ICYMI: California Can Rebalance Public Safety with Effective Probation Programs


From the Times of San Diego 

Hope. It speaks to the promise of brighter days ahead. It’s also a word that sometimes seems just out of reach when looking at the trifecta of retail theft, fentanyl, and homelessness epidemics in our communities. These issues not only disrupt our social fabric but also test the resilience of our systems of justice and rehabilitation.

As California debates solutions, discussions often become mired in competing interests rather than focusing on effective responses to voters’ anxieties and the destabilization felt across all communities.

In the state’s well-intentioned efforts to rightly move away from the incarceration-first mindset of the 1990s, we must pause and recognize that in recent years, there has been an over-correction. We must acknowledge where we, as a state, might have lost sight of essential justice elements that ensure freedom, restoration, and safety.

Recent shifts in policy have created an over-correction that has removed many enforceable consequences that help individualize responses to repeat criminal behaviors. For example, policies that have allowed for shortening of probation terms, without being tied to accountability for completing programs like drug treatment, have resulted in less rehabilitation and more repeat criminal behavior. This has inadvertently diminished our ability to uphold stability, order, and community safety, which are fundamental to our society.

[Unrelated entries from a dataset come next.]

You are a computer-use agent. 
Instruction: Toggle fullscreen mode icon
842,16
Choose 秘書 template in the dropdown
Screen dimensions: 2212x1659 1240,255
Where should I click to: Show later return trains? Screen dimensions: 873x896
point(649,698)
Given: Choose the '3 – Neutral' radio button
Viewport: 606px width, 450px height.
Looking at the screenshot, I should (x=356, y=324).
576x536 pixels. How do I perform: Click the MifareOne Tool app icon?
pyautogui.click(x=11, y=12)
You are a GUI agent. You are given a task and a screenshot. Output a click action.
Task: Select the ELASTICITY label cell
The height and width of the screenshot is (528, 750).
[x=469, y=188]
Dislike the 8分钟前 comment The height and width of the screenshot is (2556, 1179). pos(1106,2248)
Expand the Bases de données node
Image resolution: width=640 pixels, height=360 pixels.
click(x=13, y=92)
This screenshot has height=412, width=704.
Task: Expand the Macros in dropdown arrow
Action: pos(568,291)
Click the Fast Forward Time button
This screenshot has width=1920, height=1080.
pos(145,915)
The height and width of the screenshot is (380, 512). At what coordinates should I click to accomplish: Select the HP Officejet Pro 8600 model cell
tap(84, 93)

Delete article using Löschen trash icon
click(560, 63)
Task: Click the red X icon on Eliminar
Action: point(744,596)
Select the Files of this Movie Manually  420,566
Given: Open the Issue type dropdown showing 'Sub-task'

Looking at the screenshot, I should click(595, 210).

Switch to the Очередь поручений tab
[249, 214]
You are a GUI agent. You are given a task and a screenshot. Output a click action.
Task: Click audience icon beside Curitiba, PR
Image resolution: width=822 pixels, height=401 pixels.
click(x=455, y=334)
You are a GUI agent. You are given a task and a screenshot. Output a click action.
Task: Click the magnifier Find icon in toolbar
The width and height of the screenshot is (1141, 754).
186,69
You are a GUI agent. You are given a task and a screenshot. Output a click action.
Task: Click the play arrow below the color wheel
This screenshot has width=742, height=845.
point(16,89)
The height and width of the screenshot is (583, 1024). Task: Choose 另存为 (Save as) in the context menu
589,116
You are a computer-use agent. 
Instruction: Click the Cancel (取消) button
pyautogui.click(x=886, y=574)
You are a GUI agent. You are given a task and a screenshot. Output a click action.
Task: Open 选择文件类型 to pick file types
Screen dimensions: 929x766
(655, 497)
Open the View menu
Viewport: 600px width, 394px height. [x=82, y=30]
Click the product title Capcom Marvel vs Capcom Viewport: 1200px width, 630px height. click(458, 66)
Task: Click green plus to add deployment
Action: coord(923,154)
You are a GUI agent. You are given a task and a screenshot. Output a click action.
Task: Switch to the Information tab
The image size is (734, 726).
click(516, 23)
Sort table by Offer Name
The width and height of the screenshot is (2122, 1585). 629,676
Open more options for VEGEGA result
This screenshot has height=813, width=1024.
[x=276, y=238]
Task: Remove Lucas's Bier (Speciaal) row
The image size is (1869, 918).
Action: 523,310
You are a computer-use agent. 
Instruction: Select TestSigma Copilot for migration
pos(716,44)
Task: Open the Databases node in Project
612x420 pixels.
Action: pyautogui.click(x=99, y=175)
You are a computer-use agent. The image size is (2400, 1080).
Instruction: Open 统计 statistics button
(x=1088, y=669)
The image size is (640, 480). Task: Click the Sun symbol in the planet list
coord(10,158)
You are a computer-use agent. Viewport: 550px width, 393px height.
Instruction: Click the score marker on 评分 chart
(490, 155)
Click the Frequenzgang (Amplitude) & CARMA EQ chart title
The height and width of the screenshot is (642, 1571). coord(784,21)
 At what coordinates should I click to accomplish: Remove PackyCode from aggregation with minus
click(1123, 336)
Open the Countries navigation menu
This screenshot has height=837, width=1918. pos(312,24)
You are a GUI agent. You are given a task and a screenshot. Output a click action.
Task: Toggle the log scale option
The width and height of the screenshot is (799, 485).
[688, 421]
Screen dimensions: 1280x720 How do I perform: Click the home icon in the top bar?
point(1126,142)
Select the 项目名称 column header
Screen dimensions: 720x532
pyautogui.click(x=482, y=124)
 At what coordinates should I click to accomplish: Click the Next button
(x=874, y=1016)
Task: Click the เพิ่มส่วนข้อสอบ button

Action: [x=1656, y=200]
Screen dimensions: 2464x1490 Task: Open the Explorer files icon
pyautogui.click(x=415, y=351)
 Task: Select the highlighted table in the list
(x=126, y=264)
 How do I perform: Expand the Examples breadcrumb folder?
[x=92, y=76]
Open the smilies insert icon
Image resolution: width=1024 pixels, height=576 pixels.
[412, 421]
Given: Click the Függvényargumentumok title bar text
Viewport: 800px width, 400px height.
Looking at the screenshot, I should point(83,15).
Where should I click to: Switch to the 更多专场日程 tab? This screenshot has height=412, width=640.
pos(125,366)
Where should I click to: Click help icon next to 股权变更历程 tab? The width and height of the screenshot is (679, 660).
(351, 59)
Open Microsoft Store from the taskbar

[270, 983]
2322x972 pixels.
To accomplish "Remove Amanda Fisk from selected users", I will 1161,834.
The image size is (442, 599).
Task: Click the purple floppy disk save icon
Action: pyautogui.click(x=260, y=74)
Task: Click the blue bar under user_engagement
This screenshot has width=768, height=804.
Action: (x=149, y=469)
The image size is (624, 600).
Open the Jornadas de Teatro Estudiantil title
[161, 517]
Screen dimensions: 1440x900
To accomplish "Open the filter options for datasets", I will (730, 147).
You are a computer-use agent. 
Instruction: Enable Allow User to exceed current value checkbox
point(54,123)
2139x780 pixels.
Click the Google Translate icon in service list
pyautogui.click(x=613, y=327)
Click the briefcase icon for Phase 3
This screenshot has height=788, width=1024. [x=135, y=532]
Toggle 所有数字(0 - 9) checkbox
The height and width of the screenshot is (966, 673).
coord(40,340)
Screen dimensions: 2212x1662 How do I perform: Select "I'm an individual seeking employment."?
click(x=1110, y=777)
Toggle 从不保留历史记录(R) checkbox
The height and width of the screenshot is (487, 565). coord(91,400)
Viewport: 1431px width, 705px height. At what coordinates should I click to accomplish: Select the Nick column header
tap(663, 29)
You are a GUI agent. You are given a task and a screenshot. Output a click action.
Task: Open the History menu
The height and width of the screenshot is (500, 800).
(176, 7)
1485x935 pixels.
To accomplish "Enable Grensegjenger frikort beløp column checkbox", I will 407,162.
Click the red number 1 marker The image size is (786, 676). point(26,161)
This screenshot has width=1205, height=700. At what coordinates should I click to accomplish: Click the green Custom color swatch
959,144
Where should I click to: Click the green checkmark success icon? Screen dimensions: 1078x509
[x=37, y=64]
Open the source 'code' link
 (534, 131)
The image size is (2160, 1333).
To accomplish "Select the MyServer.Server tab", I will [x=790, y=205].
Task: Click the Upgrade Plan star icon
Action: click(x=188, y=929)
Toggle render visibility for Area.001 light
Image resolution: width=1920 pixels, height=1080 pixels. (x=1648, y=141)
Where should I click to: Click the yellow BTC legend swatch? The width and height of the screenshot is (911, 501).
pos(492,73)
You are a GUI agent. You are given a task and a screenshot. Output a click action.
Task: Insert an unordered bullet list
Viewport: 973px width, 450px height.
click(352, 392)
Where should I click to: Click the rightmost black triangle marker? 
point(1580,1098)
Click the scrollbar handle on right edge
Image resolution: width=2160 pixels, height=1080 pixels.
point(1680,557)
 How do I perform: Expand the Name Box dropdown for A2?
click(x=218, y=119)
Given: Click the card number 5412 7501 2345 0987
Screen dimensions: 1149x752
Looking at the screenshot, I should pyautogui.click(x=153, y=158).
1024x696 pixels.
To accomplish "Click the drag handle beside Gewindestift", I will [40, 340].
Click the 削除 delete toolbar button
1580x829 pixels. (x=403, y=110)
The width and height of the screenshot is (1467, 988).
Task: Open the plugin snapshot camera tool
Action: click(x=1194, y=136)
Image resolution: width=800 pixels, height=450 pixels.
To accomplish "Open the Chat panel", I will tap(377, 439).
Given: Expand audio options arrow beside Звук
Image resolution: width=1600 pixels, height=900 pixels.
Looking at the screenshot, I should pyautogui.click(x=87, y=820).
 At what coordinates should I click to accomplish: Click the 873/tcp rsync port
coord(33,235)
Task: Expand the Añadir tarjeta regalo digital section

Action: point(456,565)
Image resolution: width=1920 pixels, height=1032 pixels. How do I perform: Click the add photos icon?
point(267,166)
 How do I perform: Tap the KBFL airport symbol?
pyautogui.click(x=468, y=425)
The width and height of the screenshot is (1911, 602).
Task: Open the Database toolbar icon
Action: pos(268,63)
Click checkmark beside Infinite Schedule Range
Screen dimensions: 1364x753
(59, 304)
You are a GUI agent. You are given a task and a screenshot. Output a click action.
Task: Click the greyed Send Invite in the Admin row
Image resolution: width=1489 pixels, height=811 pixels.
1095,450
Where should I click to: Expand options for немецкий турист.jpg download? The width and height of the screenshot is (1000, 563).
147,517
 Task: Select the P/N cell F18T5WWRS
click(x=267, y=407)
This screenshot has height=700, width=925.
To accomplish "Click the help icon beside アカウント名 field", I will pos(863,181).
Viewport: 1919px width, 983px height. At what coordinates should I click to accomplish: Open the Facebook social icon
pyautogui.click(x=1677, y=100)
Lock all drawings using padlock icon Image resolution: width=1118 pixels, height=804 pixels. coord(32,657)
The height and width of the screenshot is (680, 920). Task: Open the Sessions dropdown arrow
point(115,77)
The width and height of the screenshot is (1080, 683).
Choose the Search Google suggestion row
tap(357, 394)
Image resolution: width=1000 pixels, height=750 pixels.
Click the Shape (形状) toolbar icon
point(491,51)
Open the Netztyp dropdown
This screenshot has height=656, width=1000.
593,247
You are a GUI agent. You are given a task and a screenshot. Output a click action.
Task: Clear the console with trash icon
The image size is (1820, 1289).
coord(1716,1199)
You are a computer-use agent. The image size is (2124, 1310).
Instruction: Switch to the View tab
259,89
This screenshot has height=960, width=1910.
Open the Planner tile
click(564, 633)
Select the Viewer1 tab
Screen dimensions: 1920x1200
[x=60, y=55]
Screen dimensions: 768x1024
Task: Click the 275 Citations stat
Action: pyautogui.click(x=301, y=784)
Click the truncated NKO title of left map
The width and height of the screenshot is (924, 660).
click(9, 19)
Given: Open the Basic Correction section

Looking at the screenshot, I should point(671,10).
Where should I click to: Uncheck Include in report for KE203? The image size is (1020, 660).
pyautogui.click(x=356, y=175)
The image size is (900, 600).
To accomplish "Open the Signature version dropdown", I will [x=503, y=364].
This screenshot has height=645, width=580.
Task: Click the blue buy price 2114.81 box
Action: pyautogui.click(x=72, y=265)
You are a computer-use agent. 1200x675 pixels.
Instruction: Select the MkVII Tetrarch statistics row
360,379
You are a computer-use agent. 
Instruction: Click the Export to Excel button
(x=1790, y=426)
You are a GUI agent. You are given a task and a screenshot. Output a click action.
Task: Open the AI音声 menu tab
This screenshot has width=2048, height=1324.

When we take away tools to ensure accountability, we are also taking them away from those who need them most — those we supervise who need both opportunity for change and enforceable accountability to reenter our communities safely and successfully. Without a reasonable, balanced, and effective public safety model, our ability to give people pathways to success while protecting communities is hindered and repeat criminal behavior increases.

Hope is not just a feeling; it is an expectation and belief that positive results can be achieved.

We in California’s probation departments are a hopeful lot. We have a long history of supporting balanced reforms and helping those under our supervision receive the support they need while holding them accountable. This balance is what is needed to keep communities safe and reduce repeat criminal behavior.

Over the years, informed by evidence-based research, we have successfully adapted and deployed effective tools and programs. For example, we hold people accountable but also assess the individual to determine the treatment and services they need to be successful in our communities.

Things like mental health services, education, housing, and job training and placement are just as important in our profession to keeping communities safe as are accountability measures like searches, gun seizures, and victim restoration.  

This balanced approach has made a significant difference and will continue to, as effective re-entry programs will be essential with the upcoming closure of two state prisons. Our approach has provided help to and supported change in the people we supervise, in addition to benefiting the safety and wellness of our communities.

Improving systems is a core government responsibility, and as professionals on the front lines, we have the expertise to know what works and what needs enhancement.

And we see that now is the time to restore balance.

Voters want effective measures to be put into place for a safer tomorrow. This can only be achieved by reinstating enforceable accountability and a balanced public safety model, along with the tools necessary to tailor responses to criminal behavior appropriately.

Restoring these elements of our societal contract will not only enhance safety, but also restore public confidence and, ultimately, restore hope. We can then ensure that our justice system contributes positively to the fabric of our society, helping those who have strayed find their way back, and making sure that all community members feel secure and optimistic about the future.

Tamika Nelson is the Southern California regional chair and legislative co-chair for the Chief Probation Officers of California.